Start of ENTRIES SUPPLIED

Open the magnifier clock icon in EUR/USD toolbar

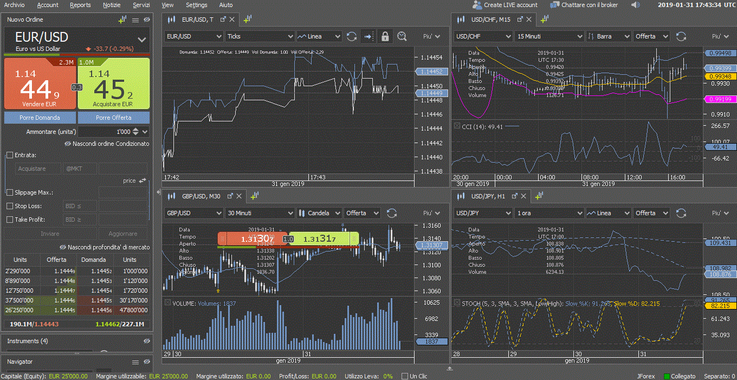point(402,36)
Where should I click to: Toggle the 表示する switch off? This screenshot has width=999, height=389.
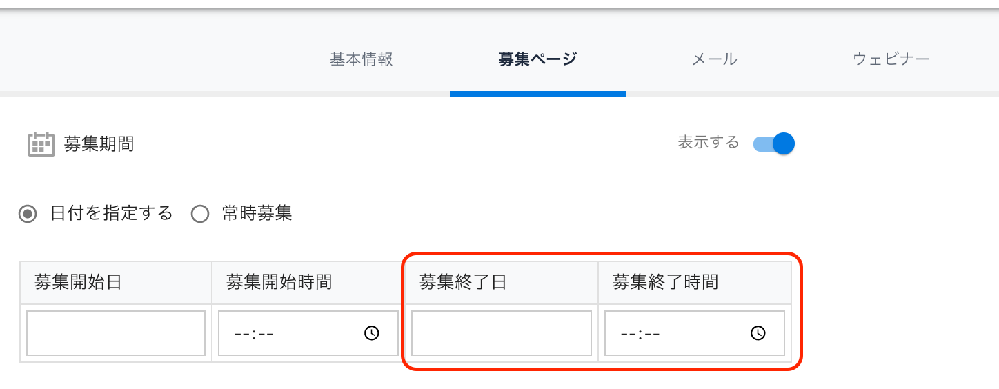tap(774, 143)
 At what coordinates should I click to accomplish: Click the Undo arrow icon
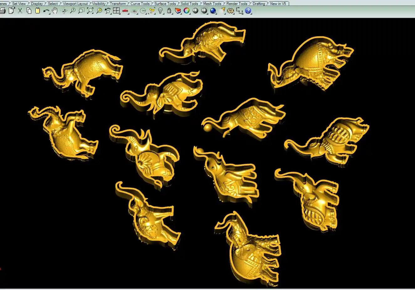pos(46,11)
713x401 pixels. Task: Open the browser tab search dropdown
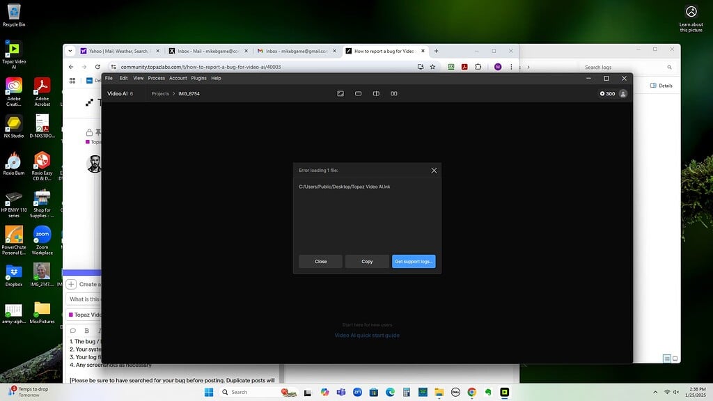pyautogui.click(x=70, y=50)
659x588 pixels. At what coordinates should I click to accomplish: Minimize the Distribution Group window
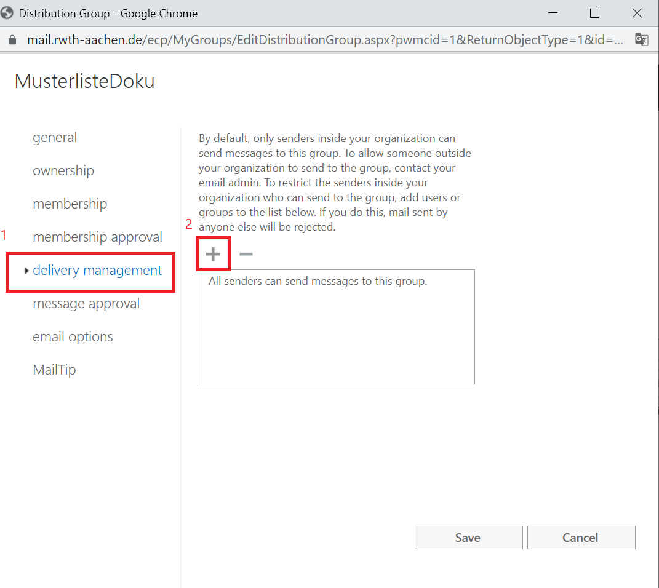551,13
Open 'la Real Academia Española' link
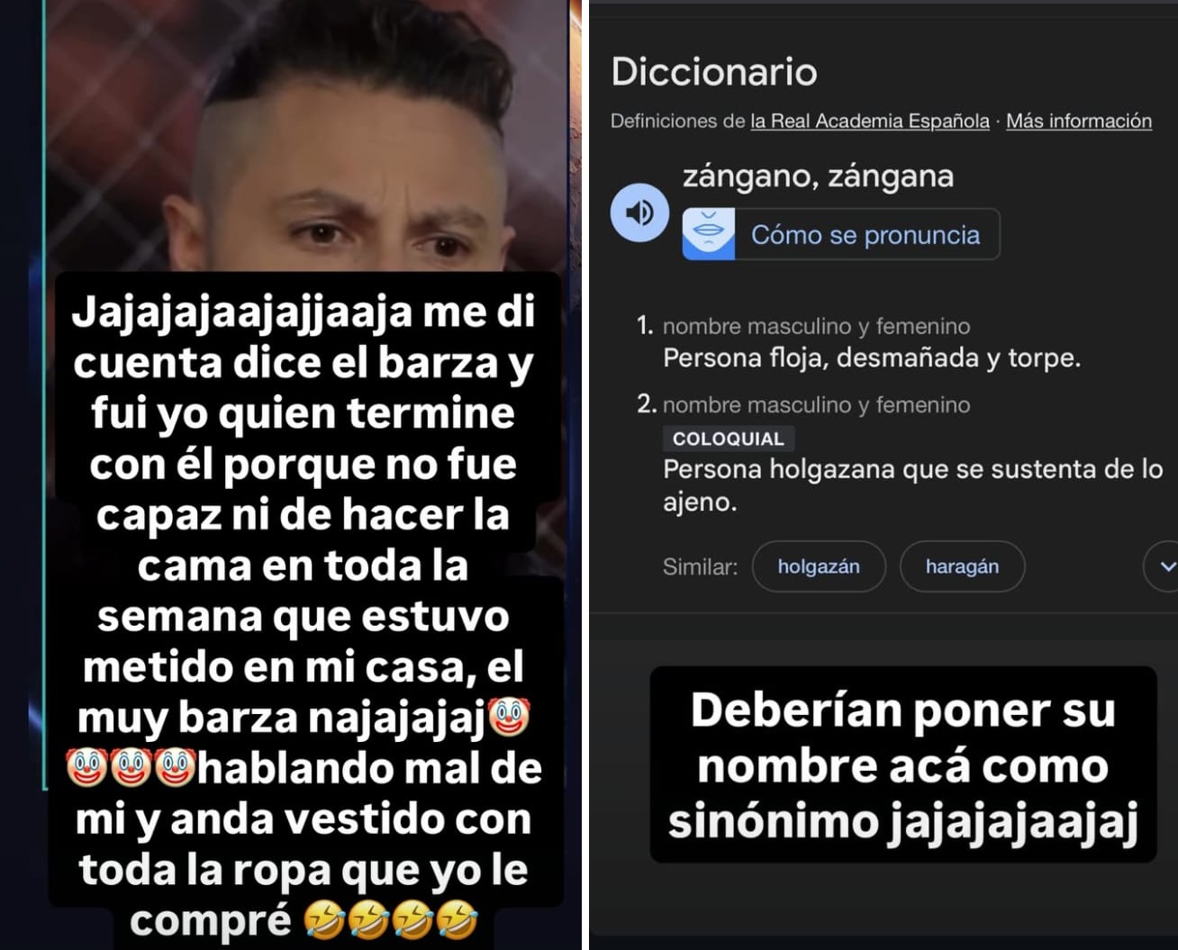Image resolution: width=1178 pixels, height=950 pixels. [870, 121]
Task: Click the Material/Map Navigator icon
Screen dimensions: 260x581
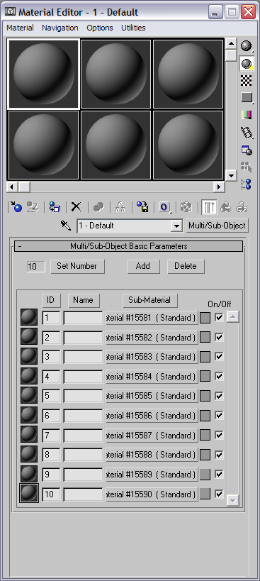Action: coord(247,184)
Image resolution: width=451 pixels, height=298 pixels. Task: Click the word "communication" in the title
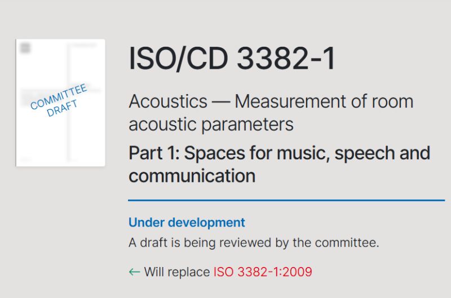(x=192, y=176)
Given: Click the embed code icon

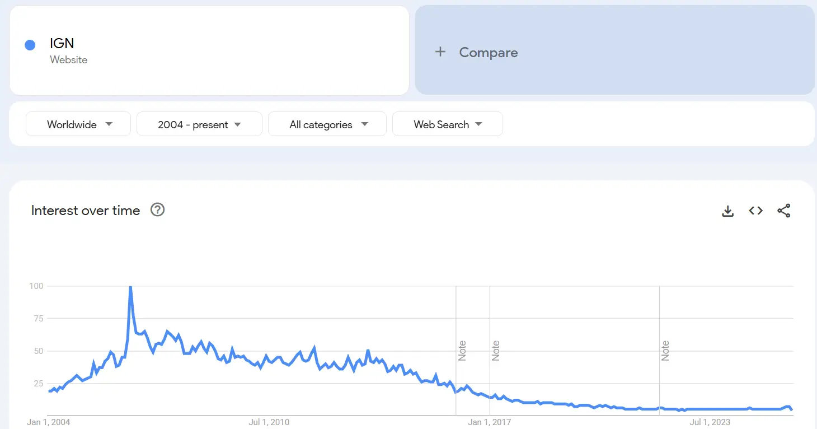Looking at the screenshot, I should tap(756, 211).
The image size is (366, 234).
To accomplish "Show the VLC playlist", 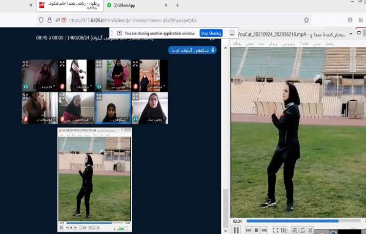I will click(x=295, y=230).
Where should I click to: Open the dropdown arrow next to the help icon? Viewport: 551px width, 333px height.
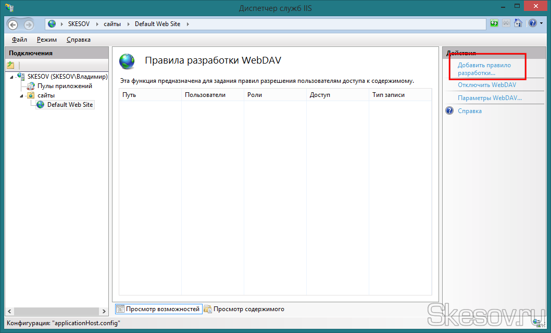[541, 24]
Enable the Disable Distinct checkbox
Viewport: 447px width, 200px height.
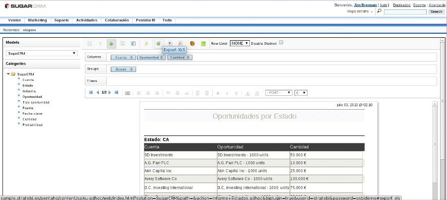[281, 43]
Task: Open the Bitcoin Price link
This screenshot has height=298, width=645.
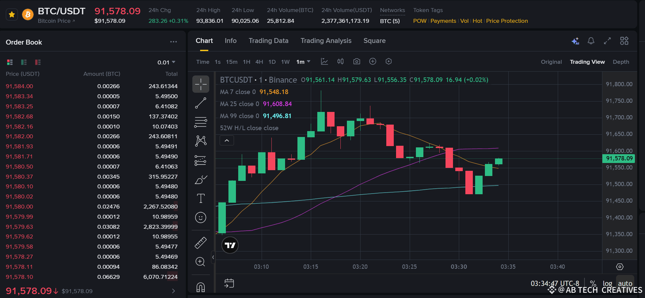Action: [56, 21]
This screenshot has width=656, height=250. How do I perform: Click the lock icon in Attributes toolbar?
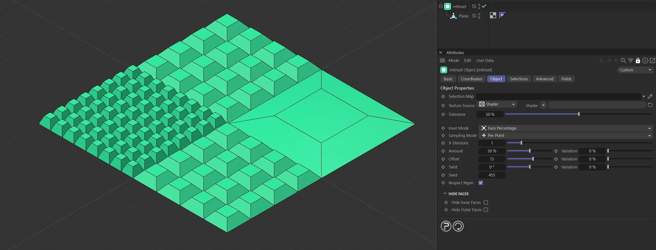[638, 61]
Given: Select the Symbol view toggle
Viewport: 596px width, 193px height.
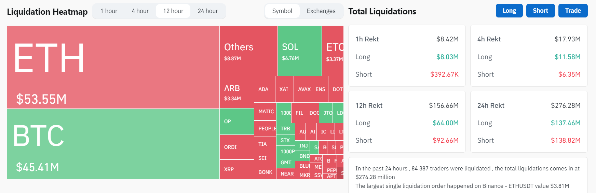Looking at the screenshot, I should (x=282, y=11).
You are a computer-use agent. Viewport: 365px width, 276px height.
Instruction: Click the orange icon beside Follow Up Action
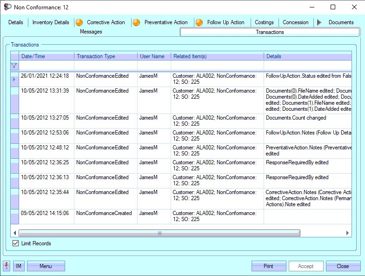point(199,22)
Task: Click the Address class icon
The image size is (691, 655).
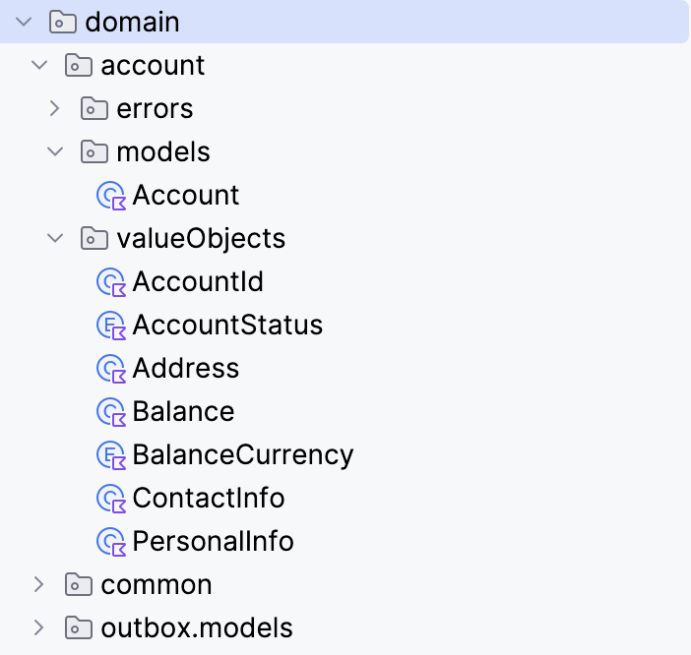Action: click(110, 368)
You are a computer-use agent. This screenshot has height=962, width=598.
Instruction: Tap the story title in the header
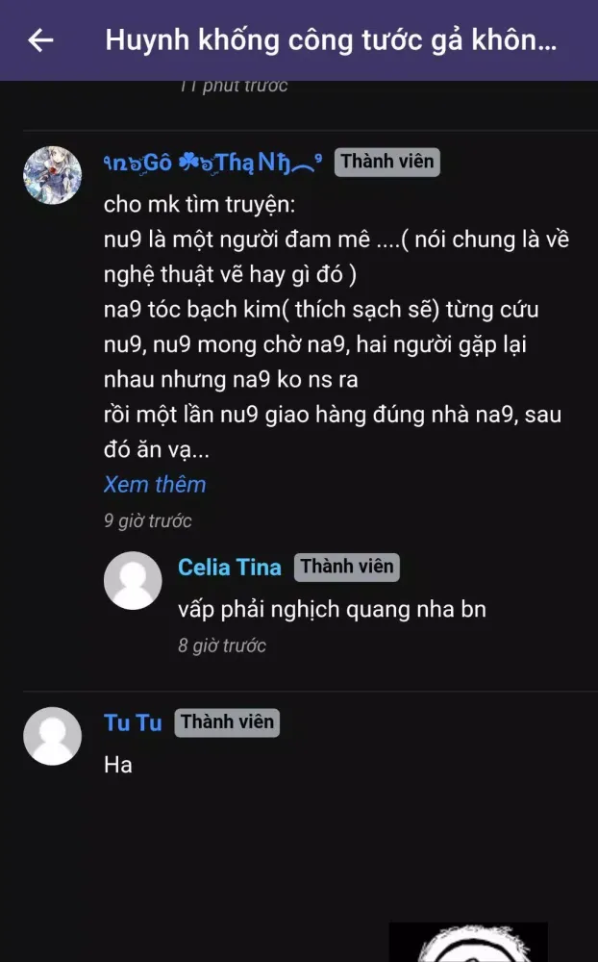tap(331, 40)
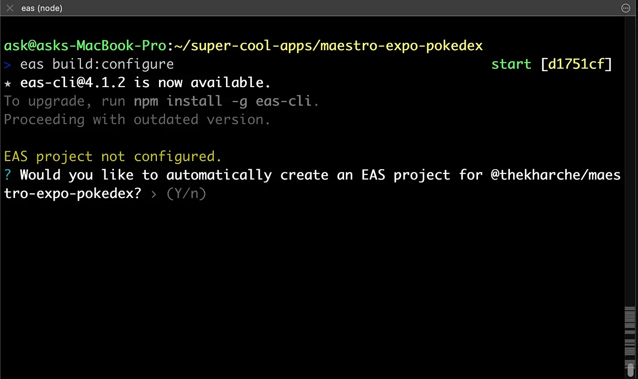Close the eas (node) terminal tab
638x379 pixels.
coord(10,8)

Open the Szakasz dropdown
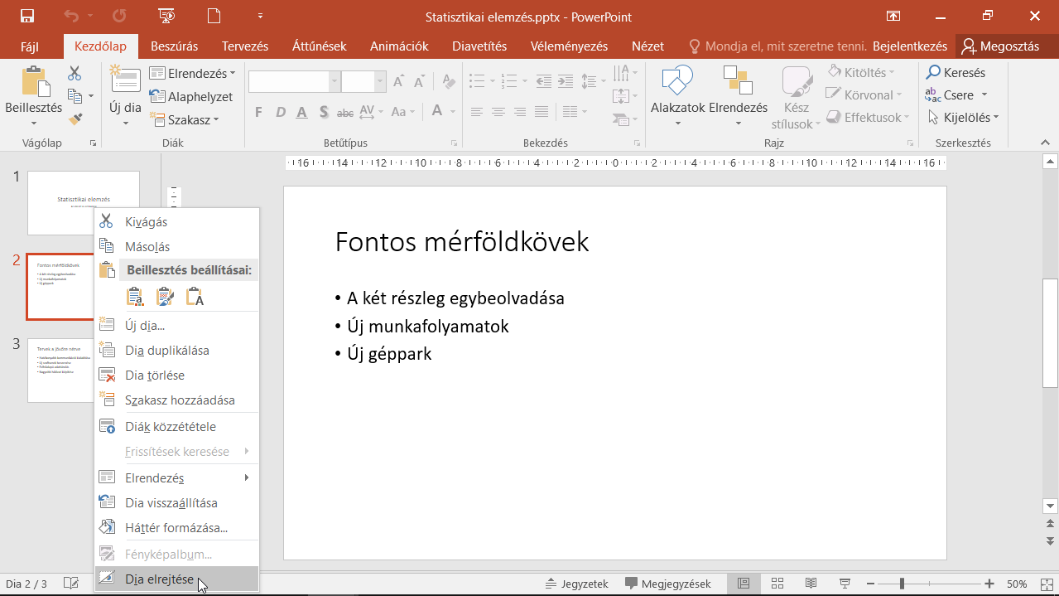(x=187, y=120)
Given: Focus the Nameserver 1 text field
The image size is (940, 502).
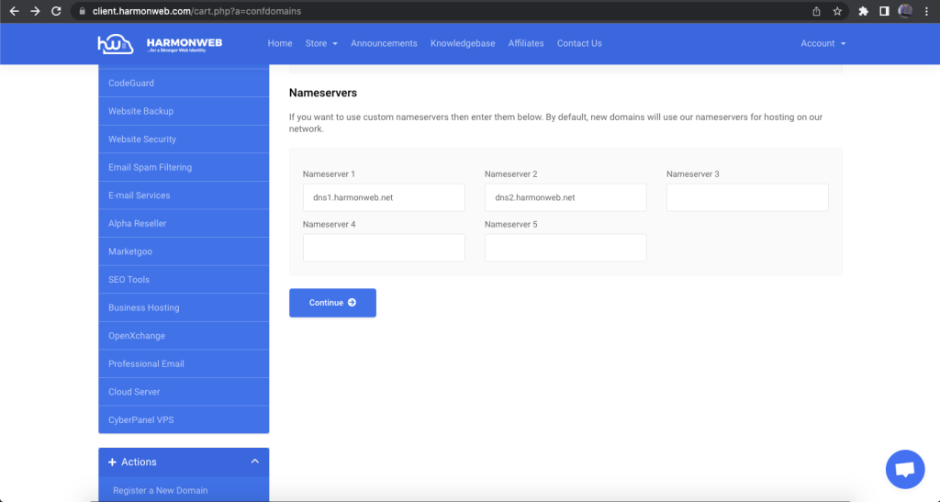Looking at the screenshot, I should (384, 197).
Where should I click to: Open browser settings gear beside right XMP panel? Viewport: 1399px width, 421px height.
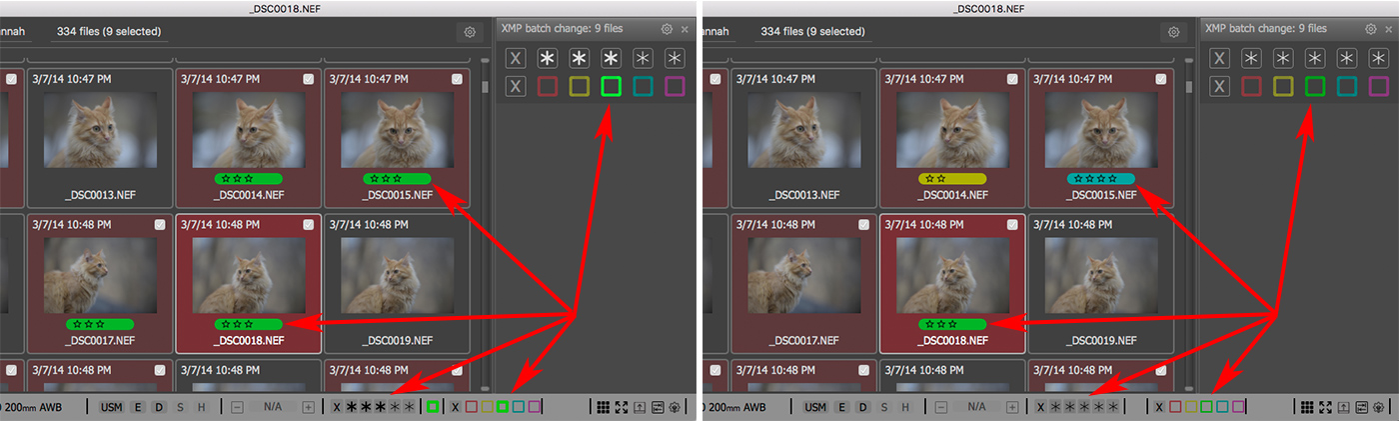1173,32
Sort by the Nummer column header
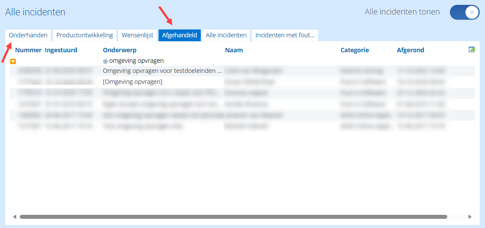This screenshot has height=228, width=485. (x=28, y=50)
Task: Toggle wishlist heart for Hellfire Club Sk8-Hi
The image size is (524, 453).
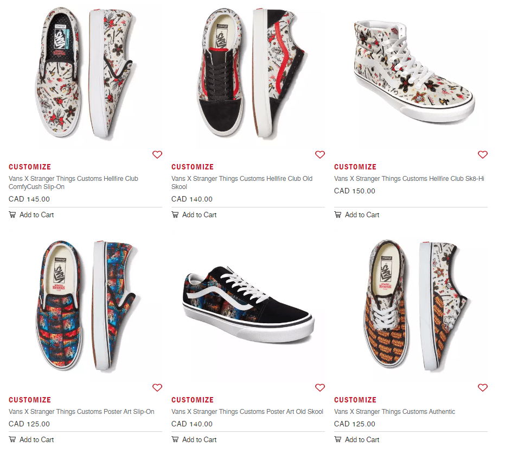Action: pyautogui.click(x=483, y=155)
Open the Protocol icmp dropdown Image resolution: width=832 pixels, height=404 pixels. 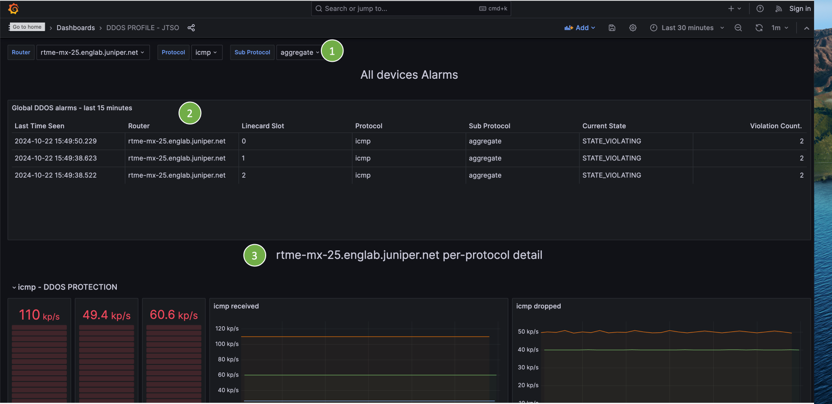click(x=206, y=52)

End of ENTRIES SUPPLIED

PROMPT:
The lines to return are those in the records above that hold the word "agent".

REPLY:
You are a computer-use agent. Viewport: 365px width, 276px height.
You are a computer-use agent. This screenshot has height=962, width=598.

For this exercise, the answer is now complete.